‘Let’s get after it.’ Museum crowd celebrates new Wright-Patterson employment milestone

Those who gathered at the National Museum of the U.S. Air Force Monday agreed: The working population of Wright-Patterson Air Force Base has doubled in the past two decades — and they want to keep going.

“We still have runway to go, so let’s get after it,” said Jeff Hoagland, president and chief executive of the Dayton Development Coalition

Monday’s gathering was a time to celebrate the milestone of 38,000 military and civilian personnel working “inside the fence” at the large Air Force base, essentially adding to the base a number of new workers roughly equivalent to a city the size of Miamisburg since 2002.

In more than a century of existence, the base has grown steadily but slowly.
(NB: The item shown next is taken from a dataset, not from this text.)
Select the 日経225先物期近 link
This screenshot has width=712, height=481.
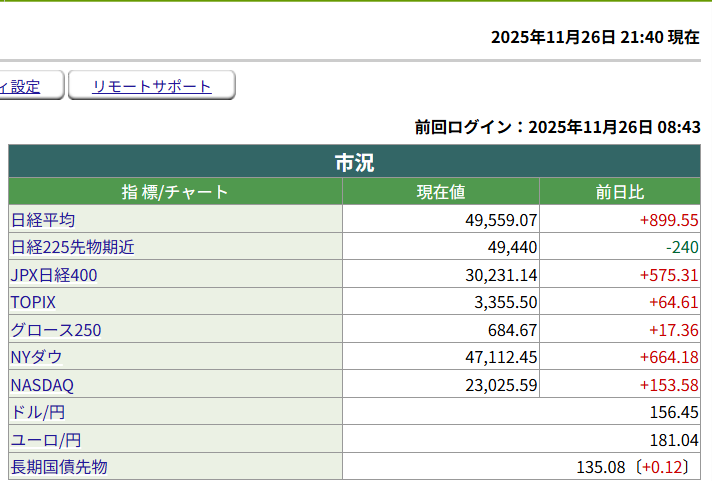pos(72,247)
In 2002, Wright-Patterson was home to 19,000 employees. Even then, it was the largest single-site employer anywhere in Ohio.

Today, as the Air Force reorganizes for competition with China, Russia and others, it boasts a working population of 38,000 people, higher than ever before.

“This is something we’ve done together,” said U.S. Rep. Mike Turner, R-Dayton, who first joined Congress after the election in 2002, armed with a plan drafted by leaders of the Dayton Development Coalition and others: Get on the House Armed Services Committee and protect the base.

Turner joined that committee and in 2015, the House Permanent Select Committee on Intelligence, a committee he now chairs. On both committees, he has advocated for the base, urging the Air Force to direct missions to Wright-Patt when that made sense.

In the past 22 years, the base emerged from the 2005 BRAC (Base Realignment and Closure process) with a new wing, the 711th Human Performance Wing, a steadily growing National Air and Space Intelligence Center (NASIC), and in 2022, the National Space Intelligence Center (NSIC). Today, besides the Air Force, elements of the Navy and the Space Force are comfortably at work on the base.

The base is home to global units responsible for equipping and sustaining the Air Force and its personnel, the Air Force Materiel Command, the Air Force Life Cycle Management Center, the Air Force Research Laboratory, among others.

“We know it started with the Wright brothers, and it came down to people who got up every day to change the world,” Turner said.

And while the prospect of a new BRAC is not a “lost concept,” Turner said, Air Force leaders are focused today on great power competition, moving away from the War on Terror.

“We look forward to Wright-Patterson’s contribution to our national defense during this time of consequence,” said Lt. Gen. Donna Shipton, commander of the Life Cycle Management Center.

J.P. Nauseef, CEO of JobsOhio, came to the Dayton area in the late 1970s as the son of an Air Force officer, Brig. Gen. John Nauseef (retired). After serving in the Air Force himself, Nauseef decided to retire in the Dayton area. The key to the region’s success wasn’t hard to discern, he said.

“If you show people what is happening here at Wright-Patterson Air Force Base, the great people, how much they accomplish, the missions, then more and more work would come here,” Nauseef said.